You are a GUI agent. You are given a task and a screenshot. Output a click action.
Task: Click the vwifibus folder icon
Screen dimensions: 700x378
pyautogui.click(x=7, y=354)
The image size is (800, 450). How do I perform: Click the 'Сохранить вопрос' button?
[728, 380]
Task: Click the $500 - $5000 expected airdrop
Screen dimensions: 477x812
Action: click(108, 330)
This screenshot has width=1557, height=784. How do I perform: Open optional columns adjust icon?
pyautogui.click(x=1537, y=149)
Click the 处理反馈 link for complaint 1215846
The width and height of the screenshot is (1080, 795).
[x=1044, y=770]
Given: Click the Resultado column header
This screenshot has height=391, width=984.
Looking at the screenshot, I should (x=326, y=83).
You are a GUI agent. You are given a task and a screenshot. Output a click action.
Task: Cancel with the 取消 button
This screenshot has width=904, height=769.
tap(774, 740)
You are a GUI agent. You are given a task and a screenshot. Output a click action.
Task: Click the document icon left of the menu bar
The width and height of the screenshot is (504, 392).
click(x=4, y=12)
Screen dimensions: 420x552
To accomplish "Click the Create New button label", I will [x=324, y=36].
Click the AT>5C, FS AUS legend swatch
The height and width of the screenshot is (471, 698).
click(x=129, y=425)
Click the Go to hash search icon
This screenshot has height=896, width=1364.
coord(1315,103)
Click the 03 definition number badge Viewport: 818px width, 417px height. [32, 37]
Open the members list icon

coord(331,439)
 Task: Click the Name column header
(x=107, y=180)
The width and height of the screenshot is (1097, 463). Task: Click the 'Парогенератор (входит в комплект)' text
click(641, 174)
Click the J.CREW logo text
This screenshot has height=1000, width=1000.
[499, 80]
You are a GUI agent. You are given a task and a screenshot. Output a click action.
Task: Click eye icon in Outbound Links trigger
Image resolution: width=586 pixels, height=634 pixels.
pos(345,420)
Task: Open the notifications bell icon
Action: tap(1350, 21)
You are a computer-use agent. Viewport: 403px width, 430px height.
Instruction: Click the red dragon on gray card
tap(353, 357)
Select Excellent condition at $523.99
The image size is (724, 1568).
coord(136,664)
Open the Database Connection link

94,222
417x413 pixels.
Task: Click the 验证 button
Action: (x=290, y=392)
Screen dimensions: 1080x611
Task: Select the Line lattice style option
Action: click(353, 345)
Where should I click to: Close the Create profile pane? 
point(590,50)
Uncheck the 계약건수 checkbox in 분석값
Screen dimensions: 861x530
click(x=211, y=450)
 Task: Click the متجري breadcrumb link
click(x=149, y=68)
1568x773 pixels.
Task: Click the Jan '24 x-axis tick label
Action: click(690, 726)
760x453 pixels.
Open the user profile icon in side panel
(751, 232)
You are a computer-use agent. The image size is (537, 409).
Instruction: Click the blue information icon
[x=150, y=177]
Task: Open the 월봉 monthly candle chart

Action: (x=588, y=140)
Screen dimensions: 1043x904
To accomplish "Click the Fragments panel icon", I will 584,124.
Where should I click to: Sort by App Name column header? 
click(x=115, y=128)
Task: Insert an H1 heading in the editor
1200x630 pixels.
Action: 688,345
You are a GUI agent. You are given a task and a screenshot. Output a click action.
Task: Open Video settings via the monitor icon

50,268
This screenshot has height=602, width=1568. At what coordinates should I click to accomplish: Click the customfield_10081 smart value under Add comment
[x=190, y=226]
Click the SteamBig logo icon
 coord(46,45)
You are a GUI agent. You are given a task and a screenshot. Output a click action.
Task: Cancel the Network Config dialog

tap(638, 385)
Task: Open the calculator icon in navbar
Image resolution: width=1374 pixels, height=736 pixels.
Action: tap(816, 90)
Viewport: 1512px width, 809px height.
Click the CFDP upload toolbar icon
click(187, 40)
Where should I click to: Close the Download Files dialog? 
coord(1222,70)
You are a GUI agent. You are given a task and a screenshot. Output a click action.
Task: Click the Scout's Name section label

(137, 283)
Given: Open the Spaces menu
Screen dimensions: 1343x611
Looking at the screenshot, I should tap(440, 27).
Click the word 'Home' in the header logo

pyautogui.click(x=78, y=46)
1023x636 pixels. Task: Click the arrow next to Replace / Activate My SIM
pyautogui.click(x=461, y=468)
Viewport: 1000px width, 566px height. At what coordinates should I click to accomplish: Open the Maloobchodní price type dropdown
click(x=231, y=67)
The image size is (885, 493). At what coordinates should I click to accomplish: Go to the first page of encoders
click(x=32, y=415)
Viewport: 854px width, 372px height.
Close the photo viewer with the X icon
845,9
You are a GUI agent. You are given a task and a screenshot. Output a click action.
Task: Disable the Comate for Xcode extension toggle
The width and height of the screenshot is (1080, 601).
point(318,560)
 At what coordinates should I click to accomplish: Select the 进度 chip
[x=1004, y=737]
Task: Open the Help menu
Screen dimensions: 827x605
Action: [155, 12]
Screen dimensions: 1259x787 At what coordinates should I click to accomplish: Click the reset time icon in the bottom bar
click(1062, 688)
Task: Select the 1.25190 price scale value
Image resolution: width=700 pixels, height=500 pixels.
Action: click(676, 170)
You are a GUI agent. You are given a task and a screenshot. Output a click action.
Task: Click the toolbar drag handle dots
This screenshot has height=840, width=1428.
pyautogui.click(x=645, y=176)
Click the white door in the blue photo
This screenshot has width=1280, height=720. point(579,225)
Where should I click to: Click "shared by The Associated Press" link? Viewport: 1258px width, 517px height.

..........

> _YOUR OBJECTIVE_
The response should consist of every record above, reproduced exactly.

> _EXERCISE ANSWER_
You are a GUI agent. You are given a task and a screenshot. Output a click action.
Task: Click the vwifibus folder icon
Screen dimensions: 700x378
pyautogui.click(x=7, y=354)
The image size is (800, 450). How do I perform: Click the 'Сохранить вопрос' button?
[728, 380]
Task: Click the $500 - $5000 expected airdrop
Screen dimensions: 477x812
Action: click(108, 330)
This screenshot has width=1557, height=784. How do I perform: Open optional columns adjust icon?
pyautogui.click(x=1537, y=149)
Click the 处理反馈 link for complaint 1215846
The width and height of the screenshot is (1080, 795).
[x=1044, y=770]
Given: Click the Resultado column header
This screenshot has height=391, width=984.
Looking at the screenshot, I should (x=326, y=83).
You are a GUI agent. You are given a task and a screenshot. Output a click action.
Task: Cancel with the 取消 button
This screenshot has width=904, height=769.
tap(774, 740)
You are a GUI agent. You are given a task and a screenshot. Output a click action.
Task: Click the document icon left of the menu bar
The width and height of the screenshot is (504, 392).
click(x=4, y=12)
Screen dimensions: 420x552
To accomplish "Click the Create New button label", I will [x=324, y=36].
Click the AT>5C, FS AUS legend swatch
The height and width of the screenshot is (471, 698).
click(x=129, y=425)
Click the Go to hash search icon
This screenshot has height=896, width=1364.
coord(1315,103)
Click the 03 definition number badge Viewport: 818px width, 417px height. [32, 37]
Open the members list icon

coord(331,439)
 Task: Click the Name column header
(x=107, y=180)
The width and height of the screenshot is (1097, 463). Task: Click the 'Парогенератор (входит в комплект)' text
click(641, 174)
Click the J.CREW logo text
This screenshot has height=1000, width=1000.
[499, 80]
You are a GUI agent. You are given a task and a screenshot. Output a click action.
Task: Click eye icon in Outbound Links trigger
Image resolution: width=586 pixels, height=634 pixels.
pos(345,420)
Task: Open the notifications bell icon
Action: tap(1350, 21)
You are a computer-use agent. Viewport: 403px width, 430px height.
Instruction: Click the red dragon on gray card
tap(353, 357)
Select Excellent condition at $523.99
The image size is (724, 1568).
coord(136,664)
Open the Database Connection link

94,222
417x413 pixels.
Task: Click the 验证 button
Action: (x=290, y=392)
Screen dimensions: 1080x611
Task: Select the Line lattice style option
Action: click(353, 345)
Where should I click to: Close the Create profile pane? 
point(590,50)
Uncheck the 계약건수 checkbox in 분석값
Screen dimensions: 861x530
click(x=211, y=450)
 Task: Click the متجري breadcrumb link
click(x=149, y=68)
1568x773 pixels.
Task: Click the Jan '24 x-axis tick label
Action: click(690, 726)
760x453 pixels.
Open the user profile icon in side panel
(751, 232)
You are a computer-use agent. The image size is (537, 409).
Instruction: Click the blue information icon
[x=150, y=177]
Task: Open the 월봉 monthly candle chart

Action: (x=588, y=140)
Screen dimensions: 1043x904
To accomplish "Click the Fragments panel icon", I will 584,124.
Where should I click to: Sort by App Name column header? 
click(x=115, y=128)
Task: Insert an H1 heading in the editor
1200x630 pixels.
Action: 688,345
You are a GUI agent. You are given a task and a screenshot. Output a click action.
Task: Open Video settings via the monitor icon

50,268
This screenshot has height=602, width=1568. At what coordinates should I click to accomplish: Click the customfield_10081 smart value under Add comment
[x=190, y=226]
Click the SteamBig logo icon
 coord(46,45)
You are a GUI agent. You are given a task and a screenshot. Output a click action.
Task: Cancel the Network Config dialog

tap(638, 385)
Task: Open the calculator icon in navbar
Image resolution: width=1374 pixels, height=736 pixels.
Action: tap(816, 90)
Viewport: 1512px width, 809px height.
Click the CFDP upload toolbar icon
click(187, 40)
Where should I click to: Close the Download Files dialog? 
coord(1222,70)
You are a GUI agent. You are given a task and a screenshot. Output a click action.
Task: Click the Scout's Name section label

(137, 283)
Given: Open the Spaces menu
Screen dimensions: 1343x611
Looking at the screenshot, I should tap(440, 27).
Click the word 'Home' in the header logo

pyautogui.click(x=78, y=46)
1023x636 pixels. Task: Click the arrow next to Replace / Activate My SIM
pyautogui.click(x=461, y=468)
Viewport: 1000px width, 566px height. At what coordinates should I click to accomplish: Open the Maloobchodní price type dropdown
click(x=231, y=67)
The image size is (885, 493). At what coordinates should I click to accomplish: Go to the first page of encoders
click(x=32, y=415)
Viewport: 854px width, 372px height.
Close the photo viewer with the X icon
845,9
You are a GUI agent. You are given a task and a screenshot. Output a click action.
Task: Disable the Comate for Xcode extension toggle
The width and height of the screenshot is (1080, 601).
point(318,560)
 At what coordinates should I click to accomplish: Select the 进度 chip
[x=1004, y=737]
Task: Open the Help menu
Screen dimensions: 827x605
Action: [155, 12]
Screen dimensions: 1259x787 At what coordinates should I click to accomplish: Click the reset time icon in the bottom bar
click(1062, 688)
Task: Select the 1.25190 price scale value
Image resolution: width=700 pixels, height=500 pixels.
Action: click(676, 170)
You are a GUI agent. You are given a task and a screenshot. Output a click action.
Task: Click the toolbar drag handle dots
This screenshot has height=840, width=1428.
pyautogui.click(x=645, y=176)
Click the white door in the blue photo
This screenshot has width=1280, height=720. point(579,225)
Where should I click to: Click "shared by The Associated Press" link? Viewport: 1258px width, 517px height.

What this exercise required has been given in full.